Page excerpt =
For the general rules as to the construction of powers, we need refer only to 2 Sugden on Pow. c. 8, 9, 18; 22 Wend 651; 1 Wn. C.C.R. 457.
In Parsons v. Administrators of Gaylord, (3 J.R. 463,) C gave his bond to B; on payment of which B was to convey land to him. B delivered the bond to F with authority to receive payment; F took a note in payment of it. Held that his agency authorized this, and B's subsequent dissent made no difference, but the bond was extinguished.
The extent of a power given to an agent is deducible as well from facts as from express obligation. In the estimate of such facts, the law has regard to public security, and often applies the rule that he who trusts must pay. Parsons v. Armor Oakly, 3 Pet. 428.

Raw data =
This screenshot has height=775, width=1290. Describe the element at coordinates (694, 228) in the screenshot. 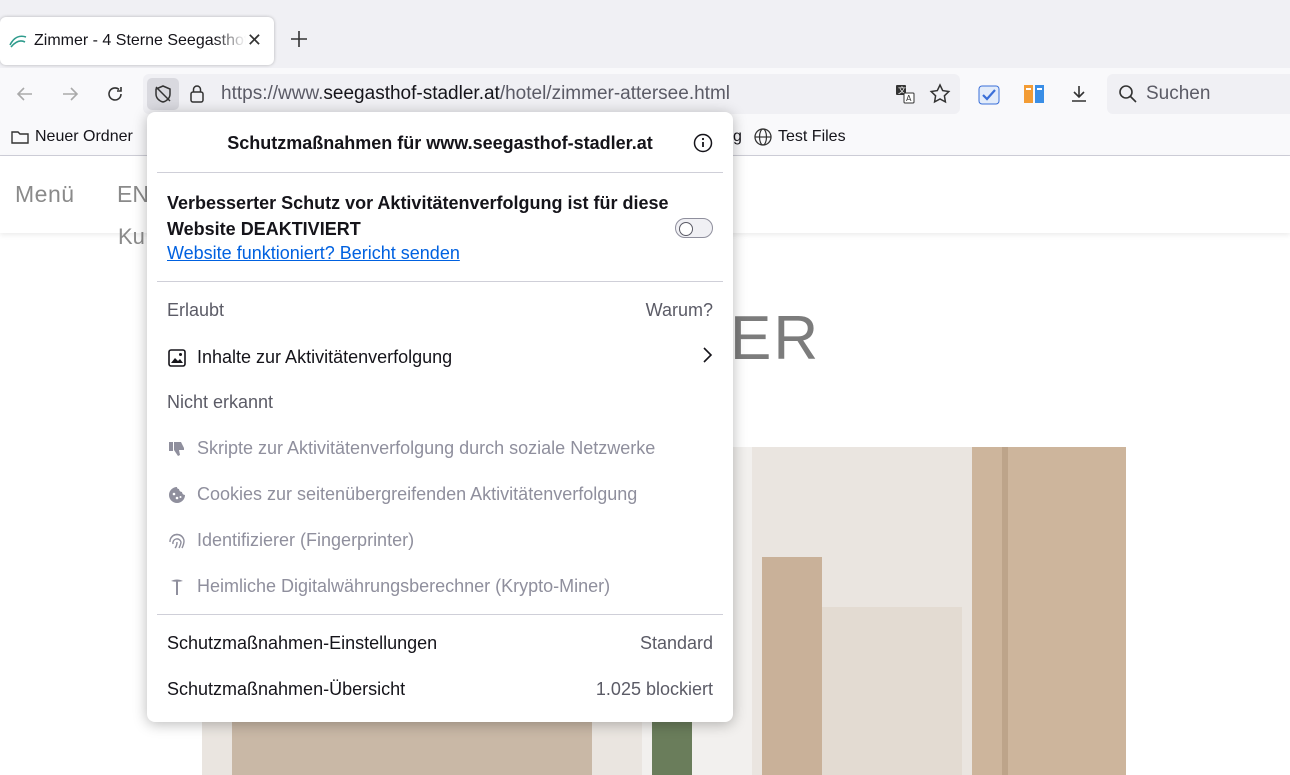

I see `protection-toggle` at that location.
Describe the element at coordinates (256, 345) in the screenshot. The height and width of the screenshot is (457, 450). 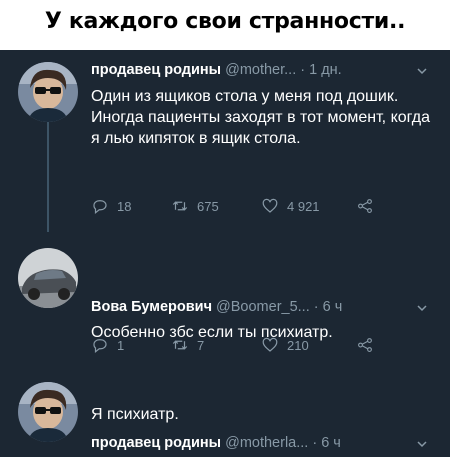
I see `tweet-actions: 1 7 210` at that location.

Activity 1 = From the notes on an agent's powers above, set down the passage starting at "In Parsons v." and ending at "3 Pet. 428.".
Activity 2 = In the notes on an agent's powers above, why was the bond in Parsons v. Administrators of Gaylord held to be extinguished?

Answer 1 =
In Parsons v. Administrators of Gaylord, (3 J.R. 463,) C gave his bond to B; on payment of which B was to convey land to him. B delivered the bond to F with authority to receive payment; F took a note in payment of it. Held that his agency authorized this, and B's subsequent dissent made no difference, but the bond was extinguished.
The extent of a power given to an agent is deducible as well from facts as from express obligation. In the estimate of such facts, the law has regard to public security, and often applies the rule that he who trusts must pay. Parsons v. Armor Oakly, 3 Pet. 428.

Answer 2 = F's agency authorized him to take a note in payment of the bond. B's later dissent made no difference, so the bond was extinguished.